Sanity and spiritual sanity: Marjorie Kempe

Marjorie Kempe: accounts of madness, visitations and mysticism

The Book of Margery Kempe tells the story of one woman’s spiritual journey in Medieval England over a twenty-five-year period, and her quest to establish spiritual authority as a result of her personal conversations with Jesus and God. Whilst the text is written in the third person, it is generally acknowledged to be the first autobiography written in the English language. It is also recognised as being the first autobiographical account of madness.

The narrative begins around 1393, with the self-acknowledged onset of insanity, which pre-empts for Margery, then aged 20, a spiritual crisis. This illness is briefly described and the rest of her work describes conversations and visitations with Jesus, Mary, God and other religious figures. She also takes part in the birth and crucifixion of Christ. Her religious fervour was intense and famously led her to publicly express the ecstasies of her joy with loud wailing, sobbing and writhing, causing much irritation to clerics – some of whom saw her as a mystic – and to the commoners, who rather judged her as linked to the devil. Her book is then about her spirituality, but also about the divided reaction to her behaviour. She had 14 children, but went on extensive pilgrimages to Jerusalem, Rome, Germany and Spain in her 40s.

One writer about Marjorie Kempe has distinguished between her mental breakdown and her visions. Her breakdown looked at through contemporary eyes could have been a form of post-natal psychosis following the birth of her first child – she was physically ill and heard the voice of the devil and had demonic visions, resulting in isolation from her community by physical restraint. In the first chapter Marjorie Kempe describes how the visions and torment were continuous until one day when she woke alone in the room to find Jesus Christ sitting beside her. He asked, “Daughter, why have you forsaken me, and I never forsook you?” and then ascended slowly and vanished. Instantly her mind was clear and she regained her senses, asked to be released, and resumed her former life. The voice and vision of Jesus restored her reason, and it is through reason that Marjorie Kempe can determine what is a trustworthy vison and mystical experience as distinct from those that belonged to her illness. She makes it clear to the reader that true mystical experiences cannot take place without the exercise of reason. When Marjorie Kempe doubted herself and her visions, she went to visit the mystic anchoress Julian of Norwich who comforted and assured Marjorie Kempe that her visions and her weeping for the sins of the world came from God, not her own mind or the Devil, and that she should continue as she had been doing.

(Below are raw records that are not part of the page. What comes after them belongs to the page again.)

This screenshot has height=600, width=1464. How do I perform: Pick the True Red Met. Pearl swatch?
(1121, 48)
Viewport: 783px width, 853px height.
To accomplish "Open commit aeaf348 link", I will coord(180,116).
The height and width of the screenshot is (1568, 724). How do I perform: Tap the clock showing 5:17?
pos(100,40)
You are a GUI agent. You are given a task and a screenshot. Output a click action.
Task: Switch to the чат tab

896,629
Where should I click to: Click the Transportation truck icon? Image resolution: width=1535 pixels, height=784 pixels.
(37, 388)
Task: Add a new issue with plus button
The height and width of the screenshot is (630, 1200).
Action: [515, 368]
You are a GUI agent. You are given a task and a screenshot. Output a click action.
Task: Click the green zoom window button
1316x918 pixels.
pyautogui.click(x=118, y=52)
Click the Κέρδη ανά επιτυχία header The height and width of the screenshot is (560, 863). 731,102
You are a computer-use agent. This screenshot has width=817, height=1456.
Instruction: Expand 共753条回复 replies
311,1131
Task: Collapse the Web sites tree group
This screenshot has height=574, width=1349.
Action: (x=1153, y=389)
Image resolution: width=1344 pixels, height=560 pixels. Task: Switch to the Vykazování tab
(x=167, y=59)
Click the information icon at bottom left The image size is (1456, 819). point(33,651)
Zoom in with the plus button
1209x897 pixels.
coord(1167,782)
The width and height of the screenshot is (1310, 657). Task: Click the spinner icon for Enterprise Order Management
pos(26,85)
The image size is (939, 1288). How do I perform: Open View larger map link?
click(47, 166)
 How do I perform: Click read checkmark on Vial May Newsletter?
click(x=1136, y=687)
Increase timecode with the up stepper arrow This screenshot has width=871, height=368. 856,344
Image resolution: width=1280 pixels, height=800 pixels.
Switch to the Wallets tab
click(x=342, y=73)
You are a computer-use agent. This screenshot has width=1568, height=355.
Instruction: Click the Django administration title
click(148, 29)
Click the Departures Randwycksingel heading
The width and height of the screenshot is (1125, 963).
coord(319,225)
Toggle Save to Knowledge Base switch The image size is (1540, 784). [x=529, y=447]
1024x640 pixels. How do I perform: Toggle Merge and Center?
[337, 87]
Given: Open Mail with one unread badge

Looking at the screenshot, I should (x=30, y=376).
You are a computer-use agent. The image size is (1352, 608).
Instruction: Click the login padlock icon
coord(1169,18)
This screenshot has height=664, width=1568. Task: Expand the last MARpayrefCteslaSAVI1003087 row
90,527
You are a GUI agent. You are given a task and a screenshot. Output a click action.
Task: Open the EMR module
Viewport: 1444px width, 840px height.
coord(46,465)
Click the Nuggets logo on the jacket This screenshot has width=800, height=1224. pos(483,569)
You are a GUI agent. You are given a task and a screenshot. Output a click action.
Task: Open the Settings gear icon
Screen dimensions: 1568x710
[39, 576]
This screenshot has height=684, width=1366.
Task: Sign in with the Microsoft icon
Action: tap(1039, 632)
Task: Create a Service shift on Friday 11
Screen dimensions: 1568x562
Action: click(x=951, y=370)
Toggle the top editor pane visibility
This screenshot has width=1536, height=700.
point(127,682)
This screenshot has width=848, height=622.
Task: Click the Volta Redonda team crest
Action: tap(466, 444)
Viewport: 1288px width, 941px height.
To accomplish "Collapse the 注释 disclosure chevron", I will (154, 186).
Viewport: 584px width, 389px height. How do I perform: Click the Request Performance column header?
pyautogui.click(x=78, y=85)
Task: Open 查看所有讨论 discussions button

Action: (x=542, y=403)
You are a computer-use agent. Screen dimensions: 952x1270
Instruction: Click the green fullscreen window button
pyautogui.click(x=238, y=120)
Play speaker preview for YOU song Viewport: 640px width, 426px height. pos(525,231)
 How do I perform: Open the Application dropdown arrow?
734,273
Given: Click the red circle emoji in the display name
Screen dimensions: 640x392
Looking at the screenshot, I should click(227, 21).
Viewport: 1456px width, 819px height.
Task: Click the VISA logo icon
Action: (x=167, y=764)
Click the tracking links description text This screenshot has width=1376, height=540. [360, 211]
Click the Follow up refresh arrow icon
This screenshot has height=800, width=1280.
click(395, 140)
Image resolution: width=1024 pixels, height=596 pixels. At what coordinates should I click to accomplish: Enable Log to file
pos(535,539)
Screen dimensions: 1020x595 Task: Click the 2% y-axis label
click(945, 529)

Her spiritual journey took her from wife and mother in Bishop’s Lynn to a chaste Christian visionary and popular – if controversial – public speaker. Marjorie Kempe was illiterate and dictated her life story first to one of her son’s and then to a priest. The final version of the book was completed in 1436 CE, and parts reprinted into the early 16th century. Then the book was lost until found in 1934 in a cupboard of the home of a Catholic family where it may have been hidden centuries before.